🤖 AI Summary
Existing CTI datasets lack fine-grained, framework-aligned annotations, hindering automated threat intelligence understanding. Method: We introduce CTI-HAL—the first high-quality, open-source dataset built from real-world threat reports, manually co-annotated and strictly aligned with MITRE ATT&CK’s tactical and technical layers. It enables report-level mapping to atomic ATT&CK capabilities and employs Krippendorff’s alpha to quantify inter-annotator agreement (α > 0.85). We evaluate LLMs’ zero-shot and few-shot generalization in realistic operational scenarios. Contribution/Results: Unfine-tuned LLMs accurately reconstruct APT tactical chains and achieve a 23.6% F1-score improvement in cross-report structured extraction over SOTA baselines. CTI-HAL establishes a reproducible, verifiable benchmark and methodological paradigm for automated CTI analysis.
📝 Abstract
Organizations are increasingly targeted by Advanced Persistent Threats (APTs), which involve complex, multi-stage tactics and diverse techniques. Cyber Threat Intelligence (CTI) sources, such as incident reports and security blogs, provide valuable insights, but are often unstructured and in natural language, making it difficult to automatically extract information. Recent studies have explored the use of AI to perform automatic extraction from CTI data, leveraging existing CTI datasets for performance evaluation and fine-tuning. However, they present challenges and limitations that impact their effectiveness.

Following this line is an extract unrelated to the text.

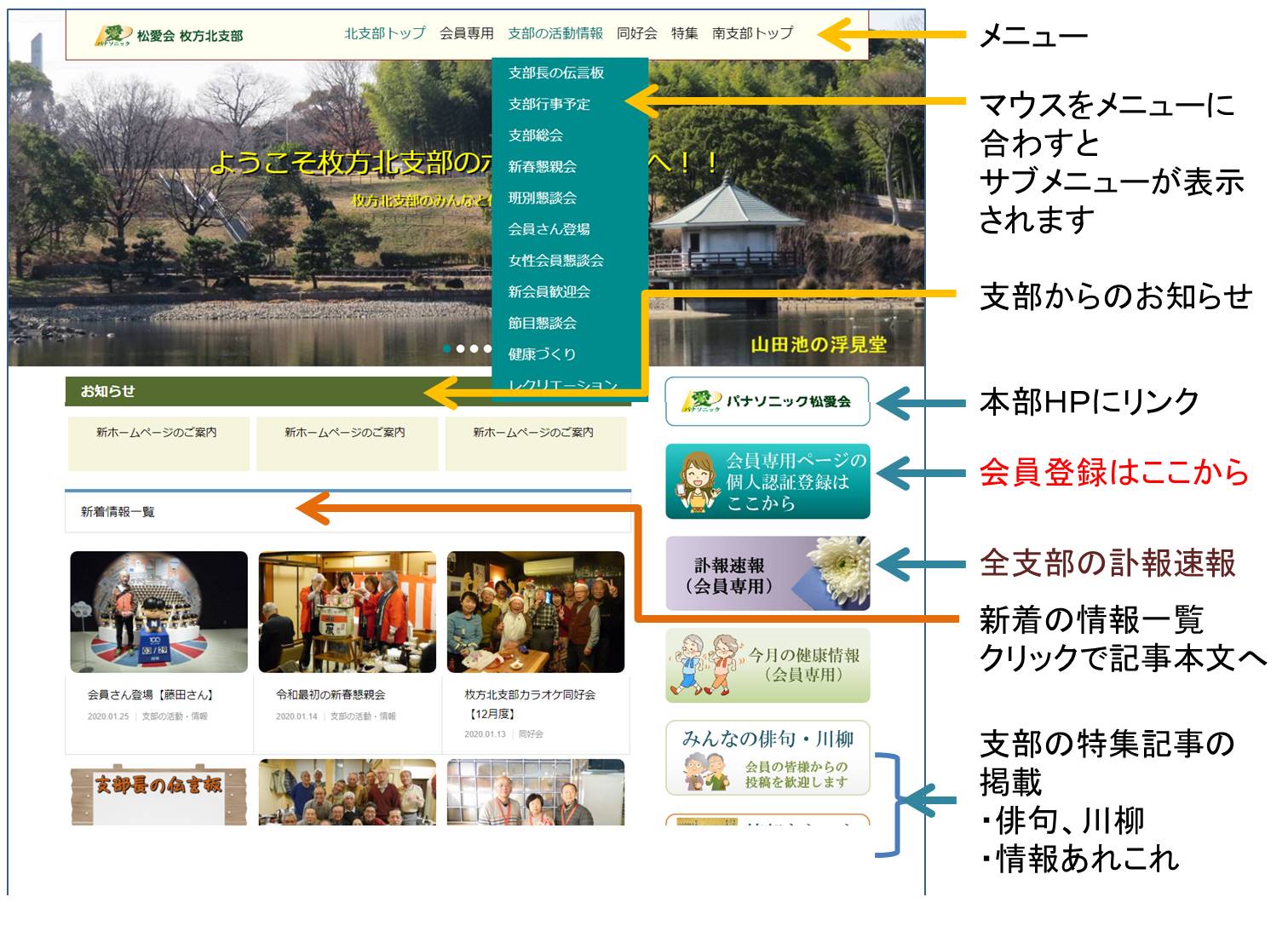1288x926 pixels.
Task: Open the 南支部トップ link
Action: pos(752,33)
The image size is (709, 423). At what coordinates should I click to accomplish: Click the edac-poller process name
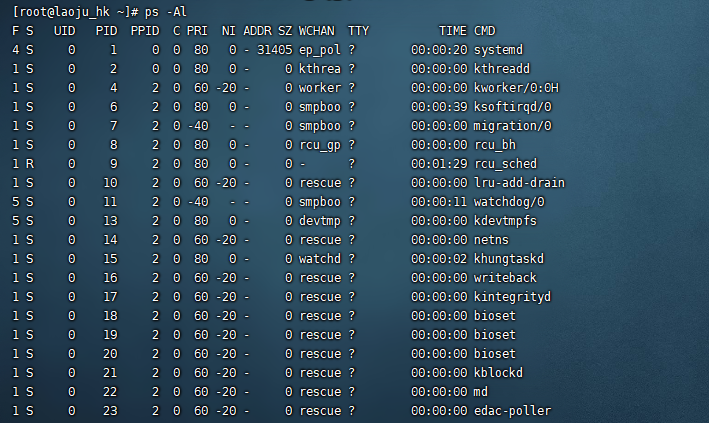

To overcome these issues, we introduce a novel dataset manually constructed from CTI reports and structured according to the MITRE ATT&CK framework. To assess its quality, we conducted an inter-annotator agreement study using Krippendorff alpha, confirming its reliability. Furthermore, the dataset was used to evaluate a Large Language Model (LLM) in a real-world business context, showing promising generalizability.